The goal of synchronization marker is to allow one to just read, without decoding, the damaged data until the next marker is read. Reading the marker provides a synchronization point from which deserialization may be attempted. If deserialization goes well, the object is deserialized and the next data to be read will be the next marker. If deserialization fails at some point, an error should get thrown, managed, but deserialization may continue by skipping to the next marker. Although you’re loosing objects, it might allow you to recover most of your data.
So the interesting question is how do you create unambiguous markers if you expect your data to be corrupted?
Well, it should be quite obvious that the bit pattern you choose for the marker cannot appear in the serialiazed representation of objects, so they have to be recoded to avoid using the same pattern as the marker.
Let us say we decide on a byte-sized marker, and the marker is 0xff. Using escaping we will recode the byte stream using an escape code. The escape code is a reserved symbol other than the marker, and instructs the decoder to interpret the next byte has a different meaning than its literal value. If you use Perl, Bash, or C, you have already seen this mechanism at work. In the expression \t for example, \ is the escape, and t is the auxiliary code that introduces special meaning: this is not a t, this is a tab character that will cause the cursor to jump forward to the next tab stop.
Using the same idea, we can define the following recoding for the byte stream between 0xff markers:
|0xfe 0x00||Escape for 0xfe|
|0xfe 0x01||Escape for 0xff|
|0x00 to 0xfd||Literal value|
This encoding allows us to recode the serialized object byte stream without 0xff in every case. The escape symbol, 0xfe does not precede 0xff but 0x01, in the same way that \t encodes the ASCII code 0x09 and not t. The escape code is also never repeated as the code to introduce itself is 0x00. This provides a second line of defence against corrupted escapes.
You may wonder why I chose 0xfe as the escape any why not, say, 0x00. 0x00 would probably have been a bad choice as the escape character as it is probably relatively frequent in binary encoded data. If the output data is varied and compressed efficiently, in principle, all bytes are equally likely to be emitted so the specific escape character isn’t overly critical.

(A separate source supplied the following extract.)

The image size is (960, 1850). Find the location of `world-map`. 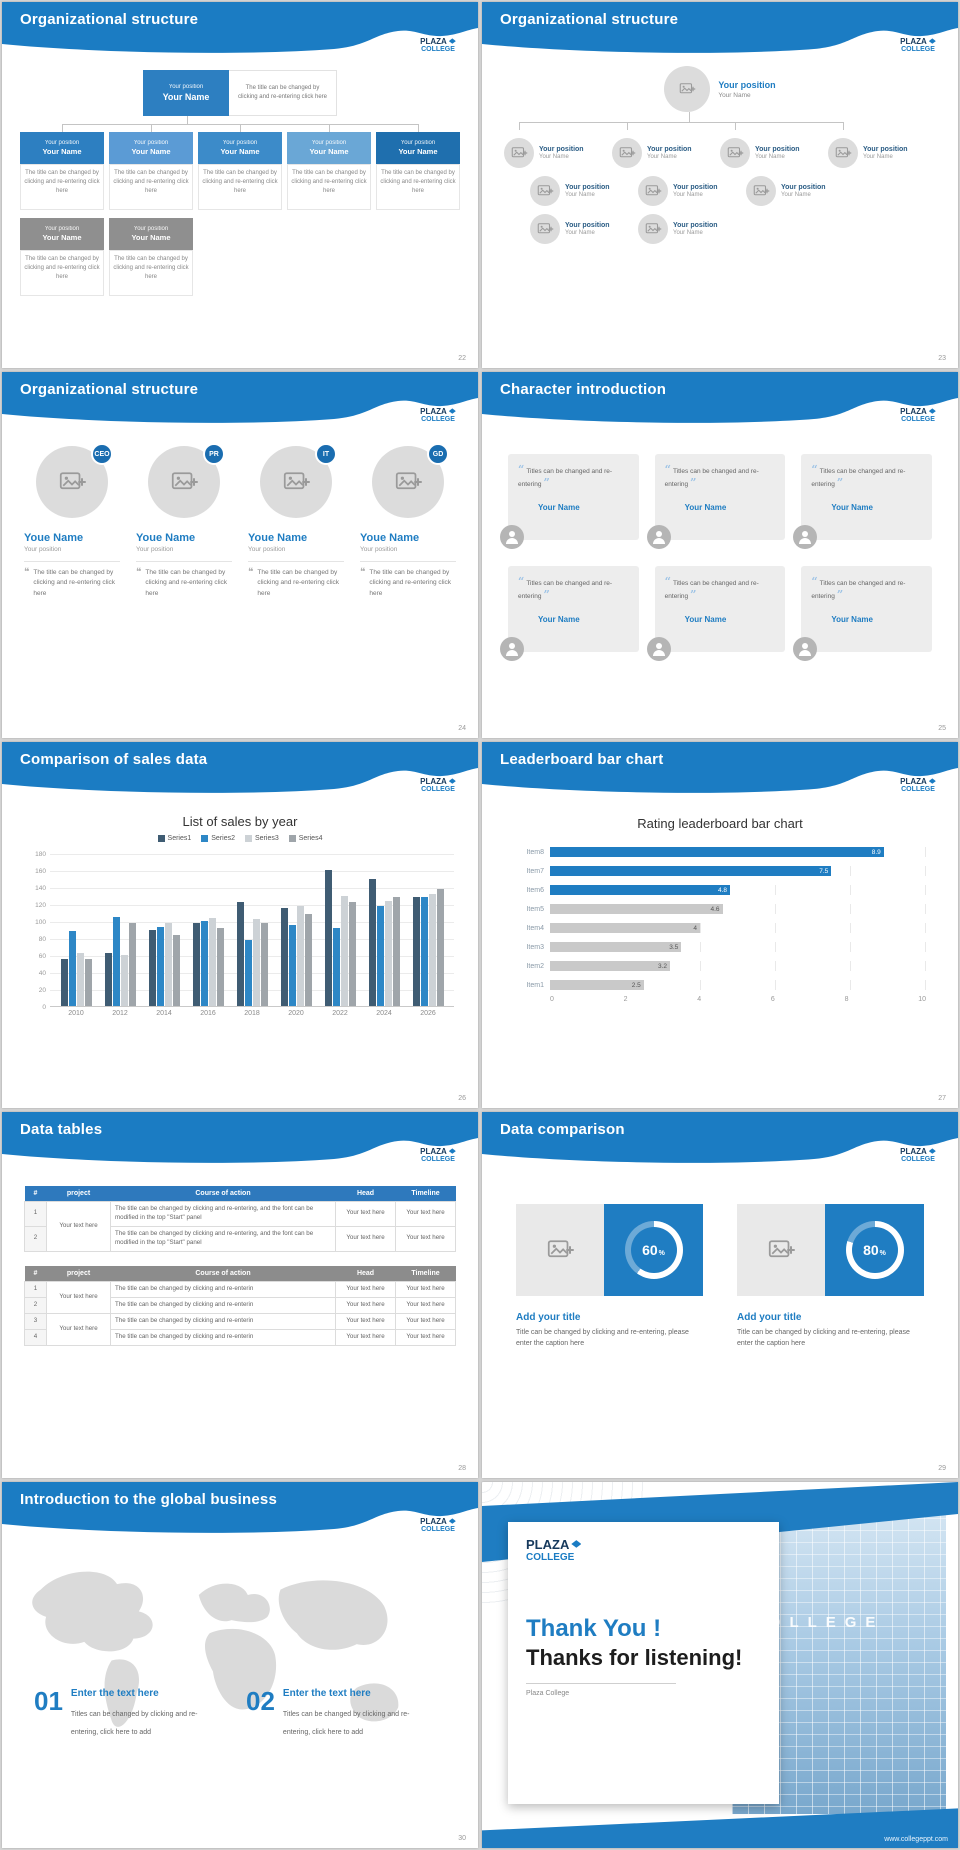

world-map is located at coordinates (216, 1649).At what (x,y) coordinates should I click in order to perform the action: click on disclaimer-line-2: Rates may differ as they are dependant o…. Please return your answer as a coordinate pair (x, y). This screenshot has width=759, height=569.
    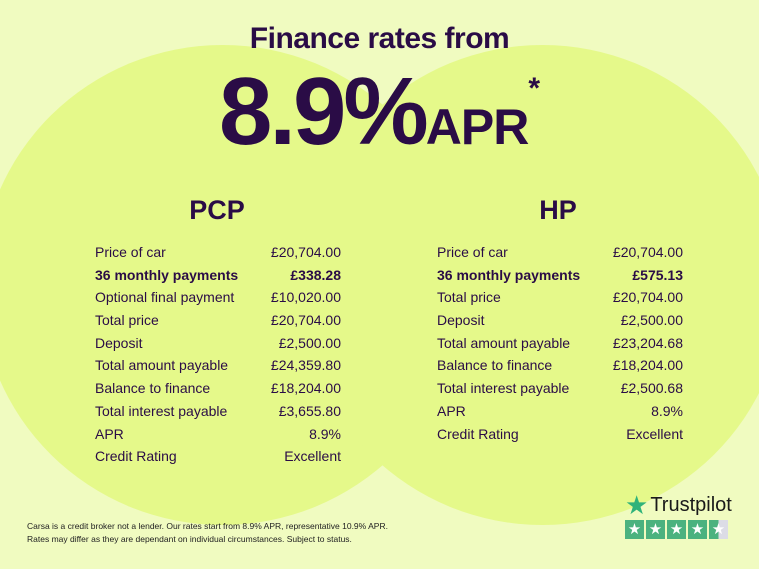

However, if the encoding is somewhat direct, there is a high probably that 0x00 is repeated many times in the encoding, because any numeric type that is not maxed-out will have zeroes in its most significant bits, therefore leading to a higher occurrence rate of 0x00 bytes. In this case, using 0x00 as the escape code would lead to data expansion, something we are trying to avoid.
The principle can be generalized to wider markers but will remain essentially the same. On 16 bits, one would use 0xffff as the marker. Since the marker itself could be corrupted, it may be wise to not only recode byte pairs 0xff 0xff but also lone 0xff whenever they occur in the binary encodings.